Finlandia obawia się wpływu unijnej polityki klimatycznej na fińską branżę drzewną. Taksonomia, czyli nowe prawo UE dotyczące klasyfikowania działalności gospodarczej jako zrównoważonej środowiskowo wywołała w Finlandii burzę. Władze w Helsinkach na forum UE sprzeciwiły się propozycji Komisji Europejskiej. W kwestii gospodarki leśnej Unię krytykują także Szwedzi.
Ponad 10 państw UE przeciwko nowemu rozporządzeniu
Na początku grudnia nowe prawo negatywnie zaopiniowało ponad 10 państw. Nie wystarczyło do odrzucenia rozporządzenia delegowanego KE 2021/2139. Dotyczy ono kwestii technicznych przy określaniu warunków, na jakich, daną działalność gospodarczą kwalifikuje się pod względem celów klimatycznych i środowiskowych. Akt wejdzie w życie z początkiem 2022 r.

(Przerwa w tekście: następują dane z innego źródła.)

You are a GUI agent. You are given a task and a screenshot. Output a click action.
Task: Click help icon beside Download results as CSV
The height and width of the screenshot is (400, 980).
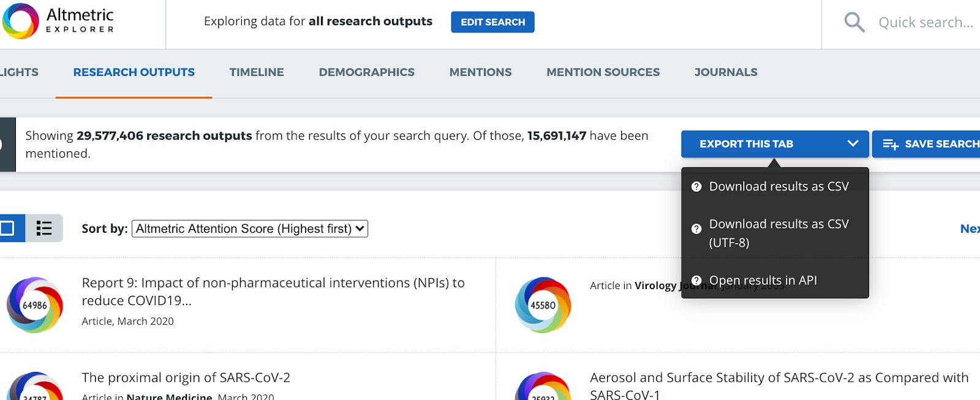pos(696,187)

Część krajów była przeciwna taksonomii z powodu tego, że Komisja Europejska nie przedstawiła klasyfikacji dotyczącej wykorzystania energii jądrowej.
Zdaniem krytyków nowego rozporządzenia uderzy ono także w prywatnych właścicieli lasów (w liczącej 5,5 mln mieszkańców Finlandii są ich setki tysięcy). Zdaniem Fińskiej Federacji Przemysłu Leśnego nowe regulacje "nie biorą pod uwagę korzyści dla klimatu, jakie płyną z aktywnego i zrównoważonego leśnictwa".
Zdaniem fińskiej organizacji przyjęcie rozporządzenia grozi tym, że właściciele przyjmą postawę pasywną i inwestycje się zmniejszą.